I propose that even from this solitary freeze frame, you can imagine what discordant anti-musical sufferings accompany this boy and his guitar within the context of the film.

I was nearly ready to agitate some gravel when a schweet bar scene comes on. Now this was made back in a time where if a bar was called 'The Grotto,' it was a fucking grotto- a goddamned cave! Now, what's that music?... Dig them killer-diller riffs and groovy licks! Those cats are in orbit! Well, razz my berries- that's the 'John Barry Seven' with some thick, dissonant, radioactive vibes!
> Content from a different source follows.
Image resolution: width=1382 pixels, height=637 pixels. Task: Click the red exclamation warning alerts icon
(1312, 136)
I'll just guzzle some foam, kick back and rel– WAIT, WHUTTT? Who is that young, plaid-shirt-wearing cad dancing AT our feeble heroine?
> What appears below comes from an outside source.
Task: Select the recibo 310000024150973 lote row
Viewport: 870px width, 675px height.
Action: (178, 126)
It's young Ollie Reed!!! Sure, he's credited as 'Plaid Shirt' and he only gets a line or two, but he is takin' it for all it's worth. And...uh... I'm pretty sure he's inebriated (which ought to go without saying). He begins the scene rip-roarin' drunk and dancin' up a storm. As it progresses we see him go from merry to soused to shitfaced to just plain wasted:

Keep fighting the good fight, Mr. Reed. We'll never forget you... Plaid Shirt.

And speaking of lackluster character names, the unfortunate Anthony Singleton is billed as 'Green Pants'- an especially demeaning moniker given that this is a black and white film. Best of luck in the future, Mr. Singleton- I'd honor you with a freeze frame if I had any idea which character you played.

So, in the end, BEAT GIRL proves itself occasionally capable of holding one's attention. I suppose I could talk about the beat movement, social mores, counterculture trends, and the like, but I must admit the film has me feeling a bit like this drummer: capped, dragged, and beat.